# Brief:
Across all the records, filter for lines with the word "resolution" and copy them.

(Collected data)
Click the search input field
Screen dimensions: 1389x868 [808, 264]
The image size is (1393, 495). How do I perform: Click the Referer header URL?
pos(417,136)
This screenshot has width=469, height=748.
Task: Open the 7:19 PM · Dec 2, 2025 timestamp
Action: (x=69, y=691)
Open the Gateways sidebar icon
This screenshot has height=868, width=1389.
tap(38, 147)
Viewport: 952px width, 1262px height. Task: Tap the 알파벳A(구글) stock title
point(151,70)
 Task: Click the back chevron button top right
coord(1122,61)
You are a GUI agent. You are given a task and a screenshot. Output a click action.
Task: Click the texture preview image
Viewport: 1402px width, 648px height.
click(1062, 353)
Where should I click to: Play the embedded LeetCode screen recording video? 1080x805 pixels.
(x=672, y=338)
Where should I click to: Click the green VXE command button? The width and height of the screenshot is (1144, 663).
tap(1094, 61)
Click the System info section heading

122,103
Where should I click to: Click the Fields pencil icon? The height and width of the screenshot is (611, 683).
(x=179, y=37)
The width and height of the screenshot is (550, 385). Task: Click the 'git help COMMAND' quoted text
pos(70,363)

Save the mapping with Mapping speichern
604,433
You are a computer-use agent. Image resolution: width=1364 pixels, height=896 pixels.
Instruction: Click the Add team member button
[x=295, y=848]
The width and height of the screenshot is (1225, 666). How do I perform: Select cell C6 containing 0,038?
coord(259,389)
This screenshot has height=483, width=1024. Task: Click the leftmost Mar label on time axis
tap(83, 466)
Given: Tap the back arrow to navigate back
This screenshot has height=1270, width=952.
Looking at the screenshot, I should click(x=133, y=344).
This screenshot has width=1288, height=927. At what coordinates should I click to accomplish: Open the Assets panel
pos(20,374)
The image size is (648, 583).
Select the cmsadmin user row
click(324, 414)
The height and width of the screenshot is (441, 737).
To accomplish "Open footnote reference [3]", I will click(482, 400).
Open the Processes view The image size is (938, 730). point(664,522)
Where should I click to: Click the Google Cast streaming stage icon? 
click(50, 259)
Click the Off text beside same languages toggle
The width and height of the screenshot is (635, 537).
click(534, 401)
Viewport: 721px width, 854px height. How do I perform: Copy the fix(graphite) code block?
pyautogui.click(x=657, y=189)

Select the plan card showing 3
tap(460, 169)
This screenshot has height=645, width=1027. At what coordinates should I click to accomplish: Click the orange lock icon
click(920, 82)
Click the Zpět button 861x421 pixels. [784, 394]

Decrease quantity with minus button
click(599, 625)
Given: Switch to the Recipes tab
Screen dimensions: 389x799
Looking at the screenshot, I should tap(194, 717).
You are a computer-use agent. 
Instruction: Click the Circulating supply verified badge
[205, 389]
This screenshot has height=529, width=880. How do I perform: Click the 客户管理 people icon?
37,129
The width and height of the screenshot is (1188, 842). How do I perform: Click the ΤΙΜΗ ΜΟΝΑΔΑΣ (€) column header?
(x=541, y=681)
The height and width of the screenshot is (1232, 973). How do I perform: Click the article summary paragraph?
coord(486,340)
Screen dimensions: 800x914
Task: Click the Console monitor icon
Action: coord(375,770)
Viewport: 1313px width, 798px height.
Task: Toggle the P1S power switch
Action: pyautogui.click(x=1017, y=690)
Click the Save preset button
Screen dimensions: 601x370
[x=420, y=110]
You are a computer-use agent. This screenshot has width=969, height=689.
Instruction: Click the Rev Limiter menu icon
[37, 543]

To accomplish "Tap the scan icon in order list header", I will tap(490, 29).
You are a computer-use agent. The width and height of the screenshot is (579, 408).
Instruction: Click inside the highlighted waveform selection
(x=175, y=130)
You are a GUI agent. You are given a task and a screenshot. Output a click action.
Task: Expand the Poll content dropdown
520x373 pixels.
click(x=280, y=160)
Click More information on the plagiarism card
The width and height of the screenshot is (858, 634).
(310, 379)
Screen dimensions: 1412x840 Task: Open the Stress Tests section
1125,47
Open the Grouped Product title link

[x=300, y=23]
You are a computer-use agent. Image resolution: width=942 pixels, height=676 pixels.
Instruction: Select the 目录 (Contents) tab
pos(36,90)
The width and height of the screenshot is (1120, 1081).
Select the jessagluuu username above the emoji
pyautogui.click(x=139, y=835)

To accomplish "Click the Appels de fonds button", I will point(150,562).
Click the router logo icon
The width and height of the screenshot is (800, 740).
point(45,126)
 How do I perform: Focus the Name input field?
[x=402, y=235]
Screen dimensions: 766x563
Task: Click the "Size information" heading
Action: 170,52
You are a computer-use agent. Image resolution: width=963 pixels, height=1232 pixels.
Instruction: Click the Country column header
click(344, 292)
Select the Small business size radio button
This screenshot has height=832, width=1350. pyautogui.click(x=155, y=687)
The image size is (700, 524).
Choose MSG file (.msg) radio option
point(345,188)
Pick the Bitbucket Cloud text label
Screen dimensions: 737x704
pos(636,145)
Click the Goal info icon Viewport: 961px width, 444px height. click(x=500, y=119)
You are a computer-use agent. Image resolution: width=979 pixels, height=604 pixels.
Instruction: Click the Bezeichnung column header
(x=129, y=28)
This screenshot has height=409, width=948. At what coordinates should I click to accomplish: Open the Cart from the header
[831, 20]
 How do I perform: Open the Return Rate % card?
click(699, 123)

# Output:
You are a computer-use agent. Image resolution: width=1364 pixels, height=896 pixels.
You are a computer-use agent. Image resolution: width=942 pixels, height=676 pixels.
You are a computer-use agent. Image resolution: width=963 pixels, height=1232 pixels.
You are a computer-use agent. Image resolution: width=979 pixels, height=604 pixels.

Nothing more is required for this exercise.